Enterprise AI is a category of enterprise software that harnesses advanced artificial intelligence techniques to drive digital transformation. It is solely meant to solve modern digital complications for various businesses using advanced AI techniques. A key distinction between enterprise AI and AI generally is that enterprise AI focuses on addressing specific high-value use cases at a large scale, where the application of AI embedded into business processes can produce meaningful value. Large organizations will build and operate dozens or hundreds of enterprise AI applications to address numerous use cases across their business.
AI is a powerful tool for addressing a variety of challenges that are difficult to model or solve with traditional methods. For the end user, AI seamlessly offers enhanced experiences, personal assistance, and automation of repetitive tasks. In addition, AI can make devices more energy efficient and allow us to interact with them in more convenient ways.
Artificial Intelligence (AI) and its multiple sub-domains are being increasingly employed in various industries and businesses to aid in repetitive processes.
AI in Healthcare: AI has been the key component in drivers of innovation. Healthcare is primarily driven by anatomical knowledge and, to a certain degree, human intuition, but AI can help healthcare professionals. AI data processes can smoothen the process for the patients and reduce the financial and time pressure on the clinic, making them more efficient.
AI in Manufacturing: Manufacturing is seeing a lot of development with AI coming in with technological advancements such as inventory management; AI alerts employees at the right time to replenish the supplies required to make the final product.
AI in Retail: The retail sector can immensely benefit by leveraging AI in their business. Enterprise AI can help in pricing decisions as AI can accurately forecast the demand in the coming season, festive sales, etc.
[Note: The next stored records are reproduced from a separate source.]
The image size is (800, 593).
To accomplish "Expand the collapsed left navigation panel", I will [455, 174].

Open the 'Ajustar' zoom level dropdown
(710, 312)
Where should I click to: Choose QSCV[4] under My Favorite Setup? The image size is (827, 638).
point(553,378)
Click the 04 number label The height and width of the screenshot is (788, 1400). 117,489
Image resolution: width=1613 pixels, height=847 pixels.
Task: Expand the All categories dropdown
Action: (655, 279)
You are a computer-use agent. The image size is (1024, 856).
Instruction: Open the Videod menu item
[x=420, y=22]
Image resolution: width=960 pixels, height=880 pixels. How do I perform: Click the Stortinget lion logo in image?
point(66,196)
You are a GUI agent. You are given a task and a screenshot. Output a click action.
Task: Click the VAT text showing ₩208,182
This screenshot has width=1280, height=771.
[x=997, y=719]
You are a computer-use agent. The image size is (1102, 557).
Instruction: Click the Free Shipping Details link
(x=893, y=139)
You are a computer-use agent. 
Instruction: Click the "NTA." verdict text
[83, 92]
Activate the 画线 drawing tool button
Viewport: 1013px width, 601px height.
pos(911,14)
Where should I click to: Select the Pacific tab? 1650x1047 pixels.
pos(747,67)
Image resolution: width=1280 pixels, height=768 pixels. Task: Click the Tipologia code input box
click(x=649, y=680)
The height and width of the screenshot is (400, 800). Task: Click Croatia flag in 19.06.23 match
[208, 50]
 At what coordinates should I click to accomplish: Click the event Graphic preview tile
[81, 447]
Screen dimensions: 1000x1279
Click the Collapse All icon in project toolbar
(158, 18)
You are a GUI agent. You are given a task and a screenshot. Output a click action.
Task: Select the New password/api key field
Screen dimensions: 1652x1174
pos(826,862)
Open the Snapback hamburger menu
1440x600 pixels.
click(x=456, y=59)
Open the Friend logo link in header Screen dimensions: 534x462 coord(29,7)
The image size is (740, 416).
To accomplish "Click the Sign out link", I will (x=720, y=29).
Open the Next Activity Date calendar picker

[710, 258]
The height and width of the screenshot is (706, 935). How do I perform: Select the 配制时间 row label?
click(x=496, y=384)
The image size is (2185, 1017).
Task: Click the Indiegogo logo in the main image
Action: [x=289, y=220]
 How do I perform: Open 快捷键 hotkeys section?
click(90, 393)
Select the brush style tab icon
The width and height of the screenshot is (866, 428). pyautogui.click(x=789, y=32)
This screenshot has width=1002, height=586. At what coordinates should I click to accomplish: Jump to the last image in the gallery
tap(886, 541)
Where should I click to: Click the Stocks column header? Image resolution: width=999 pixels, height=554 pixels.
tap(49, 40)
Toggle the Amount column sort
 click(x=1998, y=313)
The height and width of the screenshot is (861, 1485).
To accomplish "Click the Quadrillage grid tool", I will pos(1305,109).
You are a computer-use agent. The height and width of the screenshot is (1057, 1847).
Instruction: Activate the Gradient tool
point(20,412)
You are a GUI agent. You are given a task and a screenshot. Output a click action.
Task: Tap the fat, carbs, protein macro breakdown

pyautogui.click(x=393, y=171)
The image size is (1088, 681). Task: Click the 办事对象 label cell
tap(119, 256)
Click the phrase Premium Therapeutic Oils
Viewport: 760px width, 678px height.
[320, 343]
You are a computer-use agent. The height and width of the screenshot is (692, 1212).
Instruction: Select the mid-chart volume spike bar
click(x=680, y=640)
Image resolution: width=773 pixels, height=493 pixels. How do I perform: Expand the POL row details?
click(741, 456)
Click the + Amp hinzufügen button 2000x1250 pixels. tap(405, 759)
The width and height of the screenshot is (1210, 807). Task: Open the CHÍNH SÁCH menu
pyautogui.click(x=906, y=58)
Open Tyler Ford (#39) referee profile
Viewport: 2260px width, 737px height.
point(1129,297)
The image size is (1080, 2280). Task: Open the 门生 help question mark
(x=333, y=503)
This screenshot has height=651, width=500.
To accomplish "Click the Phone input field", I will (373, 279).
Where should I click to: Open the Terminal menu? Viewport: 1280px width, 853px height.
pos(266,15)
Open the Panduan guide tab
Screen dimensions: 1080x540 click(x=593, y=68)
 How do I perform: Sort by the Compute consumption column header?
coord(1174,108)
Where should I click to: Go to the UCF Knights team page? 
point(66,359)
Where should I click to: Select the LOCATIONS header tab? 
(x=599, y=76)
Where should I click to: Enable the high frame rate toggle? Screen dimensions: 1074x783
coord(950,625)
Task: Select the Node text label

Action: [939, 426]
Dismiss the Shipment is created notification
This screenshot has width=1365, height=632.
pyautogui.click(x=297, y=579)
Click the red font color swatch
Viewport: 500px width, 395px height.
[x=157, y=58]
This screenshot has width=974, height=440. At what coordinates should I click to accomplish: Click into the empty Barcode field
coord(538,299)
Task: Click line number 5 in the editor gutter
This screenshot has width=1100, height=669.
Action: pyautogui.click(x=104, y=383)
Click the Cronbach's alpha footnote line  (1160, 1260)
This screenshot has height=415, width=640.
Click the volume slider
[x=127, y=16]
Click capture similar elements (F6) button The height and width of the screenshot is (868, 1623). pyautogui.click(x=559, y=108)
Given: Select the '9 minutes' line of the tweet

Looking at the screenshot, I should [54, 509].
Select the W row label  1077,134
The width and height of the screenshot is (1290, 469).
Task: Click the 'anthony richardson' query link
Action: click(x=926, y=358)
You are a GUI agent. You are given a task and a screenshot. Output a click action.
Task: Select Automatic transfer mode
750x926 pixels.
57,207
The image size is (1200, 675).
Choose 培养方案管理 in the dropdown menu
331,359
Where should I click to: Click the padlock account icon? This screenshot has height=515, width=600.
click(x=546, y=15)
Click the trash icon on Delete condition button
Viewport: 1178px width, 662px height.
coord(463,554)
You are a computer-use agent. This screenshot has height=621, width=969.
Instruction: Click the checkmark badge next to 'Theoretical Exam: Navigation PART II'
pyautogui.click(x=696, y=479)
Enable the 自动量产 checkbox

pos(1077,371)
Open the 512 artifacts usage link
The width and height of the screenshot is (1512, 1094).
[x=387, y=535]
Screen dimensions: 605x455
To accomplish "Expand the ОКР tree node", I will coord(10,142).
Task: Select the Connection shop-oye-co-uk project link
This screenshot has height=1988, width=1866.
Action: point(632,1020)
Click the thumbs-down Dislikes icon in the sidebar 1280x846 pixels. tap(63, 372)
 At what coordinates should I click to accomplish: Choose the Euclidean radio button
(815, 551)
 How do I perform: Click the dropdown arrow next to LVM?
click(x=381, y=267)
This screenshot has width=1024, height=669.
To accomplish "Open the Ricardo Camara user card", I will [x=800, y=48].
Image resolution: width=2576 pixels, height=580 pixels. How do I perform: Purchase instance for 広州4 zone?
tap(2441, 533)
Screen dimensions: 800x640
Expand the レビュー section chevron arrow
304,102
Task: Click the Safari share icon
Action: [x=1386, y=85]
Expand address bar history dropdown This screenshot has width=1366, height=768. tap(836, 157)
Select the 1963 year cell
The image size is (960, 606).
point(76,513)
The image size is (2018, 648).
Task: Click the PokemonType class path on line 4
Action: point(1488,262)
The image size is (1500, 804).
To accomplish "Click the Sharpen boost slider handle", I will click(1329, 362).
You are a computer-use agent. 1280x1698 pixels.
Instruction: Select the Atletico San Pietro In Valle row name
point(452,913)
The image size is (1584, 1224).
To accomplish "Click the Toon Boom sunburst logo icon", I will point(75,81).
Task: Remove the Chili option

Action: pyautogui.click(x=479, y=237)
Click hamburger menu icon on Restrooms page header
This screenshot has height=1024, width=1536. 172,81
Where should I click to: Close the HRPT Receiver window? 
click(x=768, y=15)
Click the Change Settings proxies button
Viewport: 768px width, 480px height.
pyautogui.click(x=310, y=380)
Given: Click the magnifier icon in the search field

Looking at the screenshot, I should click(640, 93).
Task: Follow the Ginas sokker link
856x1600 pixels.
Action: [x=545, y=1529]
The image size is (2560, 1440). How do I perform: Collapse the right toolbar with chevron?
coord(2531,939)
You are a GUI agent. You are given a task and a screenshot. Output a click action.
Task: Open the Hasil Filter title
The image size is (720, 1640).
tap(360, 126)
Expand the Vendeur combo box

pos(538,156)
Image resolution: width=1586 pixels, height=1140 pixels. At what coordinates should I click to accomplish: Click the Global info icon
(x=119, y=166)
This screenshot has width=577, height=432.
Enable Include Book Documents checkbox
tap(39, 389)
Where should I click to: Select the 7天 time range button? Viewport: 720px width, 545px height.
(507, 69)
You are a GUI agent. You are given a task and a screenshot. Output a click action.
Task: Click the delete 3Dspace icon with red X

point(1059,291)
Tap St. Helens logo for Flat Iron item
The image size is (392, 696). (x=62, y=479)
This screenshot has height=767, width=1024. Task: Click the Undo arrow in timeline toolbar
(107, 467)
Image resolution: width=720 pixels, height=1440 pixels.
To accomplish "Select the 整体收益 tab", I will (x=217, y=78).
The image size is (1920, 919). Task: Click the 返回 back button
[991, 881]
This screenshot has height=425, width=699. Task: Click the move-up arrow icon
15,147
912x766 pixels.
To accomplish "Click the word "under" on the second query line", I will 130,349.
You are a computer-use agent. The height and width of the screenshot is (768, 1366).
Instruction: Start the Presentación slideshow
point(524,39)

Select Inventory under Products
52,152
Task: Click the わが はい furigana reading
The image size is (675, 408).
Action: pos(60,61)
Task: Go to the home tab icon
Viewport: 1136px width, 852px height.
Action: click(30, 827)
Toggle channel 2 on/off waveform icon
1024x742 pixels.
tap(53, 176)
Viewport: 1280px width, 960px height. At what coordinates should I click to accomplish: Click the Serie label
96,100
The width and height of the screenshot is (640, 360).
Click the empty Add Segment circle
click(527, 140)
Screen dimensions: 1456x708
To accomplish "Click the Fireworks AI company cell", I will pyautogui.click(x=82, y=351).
AI in Banking: Banking is a sector that is rapidly deploying AI. A few key innovations in banking with AI have been fraud detection by studying thousands of data points at one time, which is only possible with technology; another thing that stood out with AI is it can help tailor out the best investment portfolio by studying multiple data points that make your financial status.
AI in Education: As we progress ahead in time, we need better education models to strengthen the knowledge economy. AI will not remove the classroom instruction model but enhance it with better personalization, knowing the strengths and weaknesses of an individual student, and meeting his learning needs. It can also help with grading; not only can AI grade objective exams, but it also works with abstract assessments.
Predictive Analytics is the use of mathematical and statistical methods, including artificial intelligence and machine learning, to predict the value or status of something of interest. The benefits of predictive analytics are wide-ranging and potentially game-changing for a company. Predictive analytics powered by AI/machine learning embedded in business processes can drive significant improvements such as reduced costs, increased margins and profitability, better safety and reliability, and lower environmental impact. Predictive analytics is a core function of enterprise AI. The foundational purpose of enterprise AI applications is to serve as “prediction engines,” providing insights to drive actions that improve business operations and performance.
Big data refers to data sets that are too large or complex to be dealt with by traditional data-processing application software. Widedata applies to the typical organization that is more often concerned with tying together data from disparate sources, often a wide range of sources.
As big data is locked up in different silos, it is either largely unusable or requires substantial effort to manually analyze each data set and then tie it together. Conversely, wide data slashes the boundaries of those data silos to combine data from multiple sources. The resulting insights offer a detailed analysis that leads to better data-driven decisions, and in turn reduced risk.